Information provided Block Start

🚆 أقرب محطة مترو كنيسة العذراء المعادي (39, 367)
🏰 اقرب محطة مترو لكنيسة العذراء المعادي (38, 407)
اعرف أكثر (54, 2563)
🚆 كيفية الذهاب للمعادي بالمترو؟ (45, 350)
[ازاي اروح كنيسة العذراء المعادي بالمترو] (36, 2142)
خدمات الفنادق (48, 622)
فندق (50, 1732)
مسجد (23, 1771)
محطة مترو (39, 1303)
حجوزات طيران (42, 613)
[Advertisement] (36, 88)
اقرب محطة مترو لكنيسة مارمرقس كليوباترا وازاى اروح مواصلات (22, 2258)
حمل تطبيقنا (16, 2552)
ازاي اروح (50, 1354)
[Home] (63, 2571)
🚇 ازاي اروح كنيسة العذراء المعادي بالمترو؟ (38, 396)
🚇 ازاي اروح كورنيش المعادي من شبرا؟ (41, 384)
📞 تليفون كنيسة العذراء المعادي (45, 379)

Information provided Block End

**Exercise instructions:**
Bring together every line in the entries that holds the string "اروح".

**Solution to this problem:**
[ازاي اروح كنيسة العذراء المعادي بالمترو] (36, 2142)
اقرب محطة مترو لكنيسة مارمرقس كليوباترا وازاى اروح مواصلات (22, 2258)
ازاي اروح (50, 1354)
🚇 ازاي اروح كنيسة العذراء المعادي بالمترو؟ (38, 396)
🚇 ازاي اروح كورنيش المعادي من شبرا؟ (41, 384)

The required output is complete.